Prenatal and early-life infections and associated febrile and immune responses may contribute to autism by regulating brain maturation and central nervous system function. W. Ian Lipkin, Mady Hornig and their colleagues at Columbia University aim to examine the role of infection and immunity in the pathogenesis of neurodevelopmental disorders. They plan to study a large pregnancy and birth cohort comprising more than 114,000 children and their parents.

The Autism Birth Cohort has detailed serially collected questionnaire data regarding exposures to illness, fever, medications and psychosocial stressors, as well as maternal reports of diet and intake of micronutrients captured in four-week intervals across all phases of pregnancy. Lipkin, Hornig and their teams plan to analyze these questionnaires to determine the significance of individual exposures and their timing during the course of neural development, as well as whether dietary or supplemental micronutrients, antipyretics or nonsteroidal anti-inflammatory agents influence risk of disease.
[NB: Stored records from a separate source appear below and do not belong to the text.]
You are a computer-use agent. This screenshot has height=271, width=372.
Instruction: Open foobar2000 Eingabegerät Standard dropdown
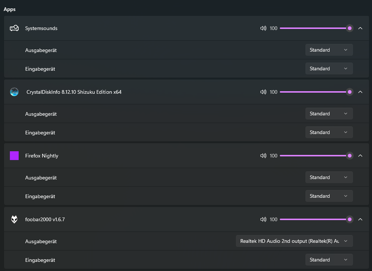click(x=329, y=260)
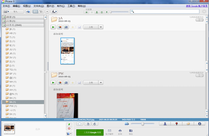Toggle web album sync for 3A
Image resolution: width=209 pixels, height=136 pixels.
click(200, 20)
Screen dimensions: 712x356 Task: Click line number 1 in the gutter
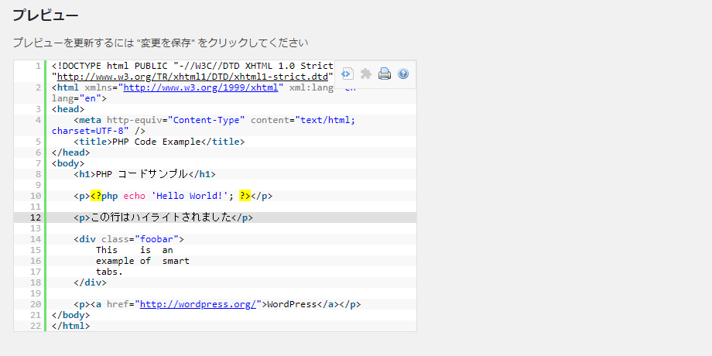(x=38, y=66)
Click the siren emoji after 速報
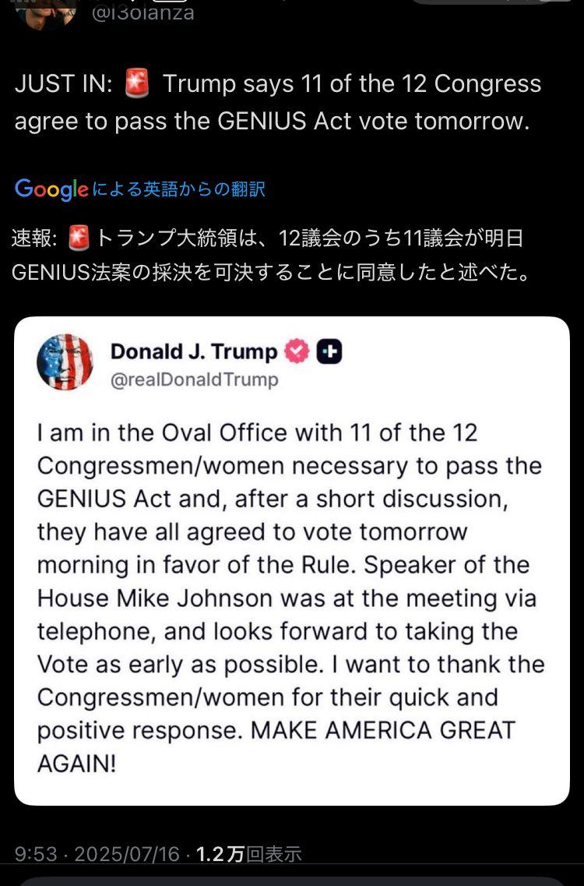This screenshot has height=886, width=584. click(x=80, y=238)

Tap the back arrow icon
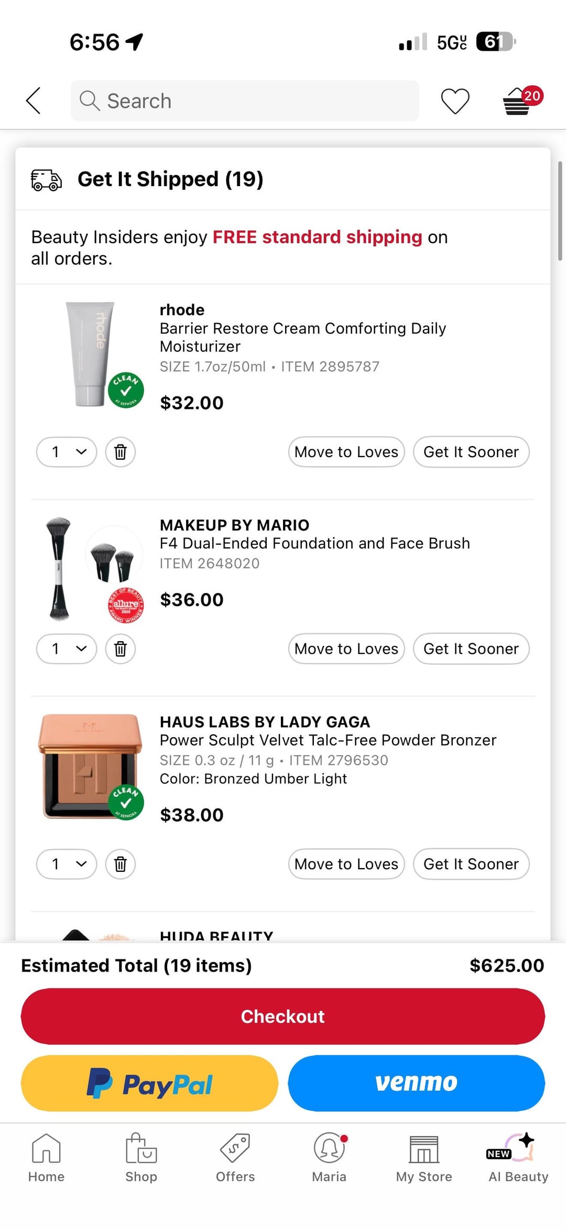34,101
Immune response genes, immune state during pregnancy and prior infections may contribute to the diversity in outcomes after prenatal or early-life exposure to infection. The researchers aim to use proteomic tools to test maternal and cord blood for the presence of immune molecules that may contribute to the pathogenesis of neurodevelopmental damage or serve as biomarkers for risk. The researchers plan to survey infectious triggers for the induction of immune activation by serological testing for gestational exposure to influenza and other agents potentially implicated in autism.